Возвратившись домой, мы обнаружили, что и наша мама лежит и уже не может подняться: у нее тоже начался голодный понос. У меня все похолодело внутри — значит, и ее через неделю не станет. Бабушка и тетя Эльза пошли за знакомым врачом, который жил в том же доме. Его удалось привести, хотя он был совсем исхудавший и слабый. Он дал маме таблетки висмута и сказал, чтобы ее каждые два часа поили теплым чаем с сахаром и ставили грелки к ногам. О, чудо! Через неделю понос прошел, она села на диван сама.

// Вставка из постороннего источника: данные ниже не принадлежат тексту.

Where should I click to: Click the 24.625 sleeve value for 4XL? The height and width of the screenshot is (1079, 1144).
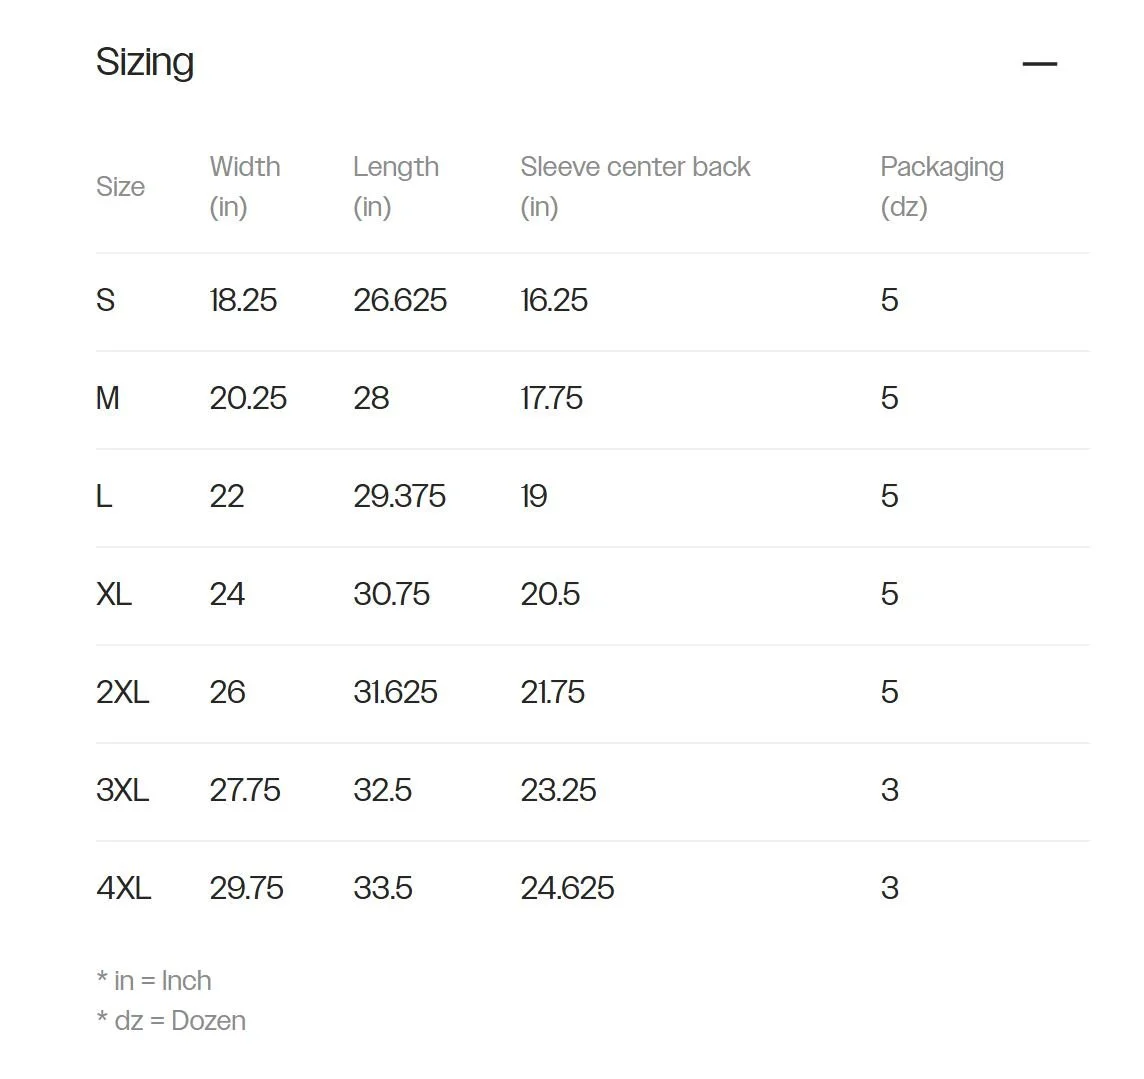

Сергей Иванович тоже почти уже не встает. У дяди Володи отекли сильно ноги. Как их спасти? На семейном совете кто-то дал очень дельный совет: расклеивать на заборах объявления об обмене ценных вещей на продукты питания. Это было начало февраля 1942 года, когда уже ледовая трасса через Ладожское озеро была проложена и в город пришли первые военные автомашины, нагруженные продуктами. На улицах города появились люди, с упитанными розовыми лицами в военных полушубках — люди с «того берега». На стенах домов, около больших перекрестков запестрели сотни приклеенных бумажек с объявлениями об обмене вещей на продукты. Без особой надежды на успех мы стали расклеивать и наши объявления: «Меняю золотые украшения, старинный фарфор, отрезы на костюмы из английского бостона и габардина и т. д». И вот вдруг однажды днем мы услышали осторожный стук в нашу наружную дверь: входят двое, муж и жена, с закутанными шарфами лицами. Лица оказались румяными, стало ясно, что они «оттуда», но расспрашивать нет смысла, прежде всего нужны продукты. Они отобрали из предложенных нами вещей два английских шерстяных отреза, гарусную шаль и лаковые ботинки, в наших же руках оказалась буханка хлеба, килограмм масла и килограмм сахара. Это была победа! Все это было сразу же разделено по семьям, и уже через неделю наша мама и Сергей Иванович встали на ноги. Но это было еще не все. Снова стучат в нашу дверь, и снова люди с румяными лицами, но на этот раз их интересуют только золотые вещи старинной работы и часы. После их ухода у нас остались огромный кусок телячьей ноги и говяжья печень. В квартире появился уже забытый нами запах бульона. Кто бы мог подумать, что среди этой народной беды есть люди, которых могут интересовать какие-то вещи, а не только хлеб! Через несколько дней снова стучат в дверь. На это раз пришел господин военного вида, но на гимнастерку он надел штатское пальто. Он коллекционер! Его интересуют только ломоносовский фарфор XVIII века и брюссельские кружева. Что же берите, господа, оставьте нам только жизнь! Почти каждую неделю кто-то к нам приходил и что-то уносил. Теперь-то мы знали, что народная беда — лучшее время для наживы. Хотя это знали еще и древние греки.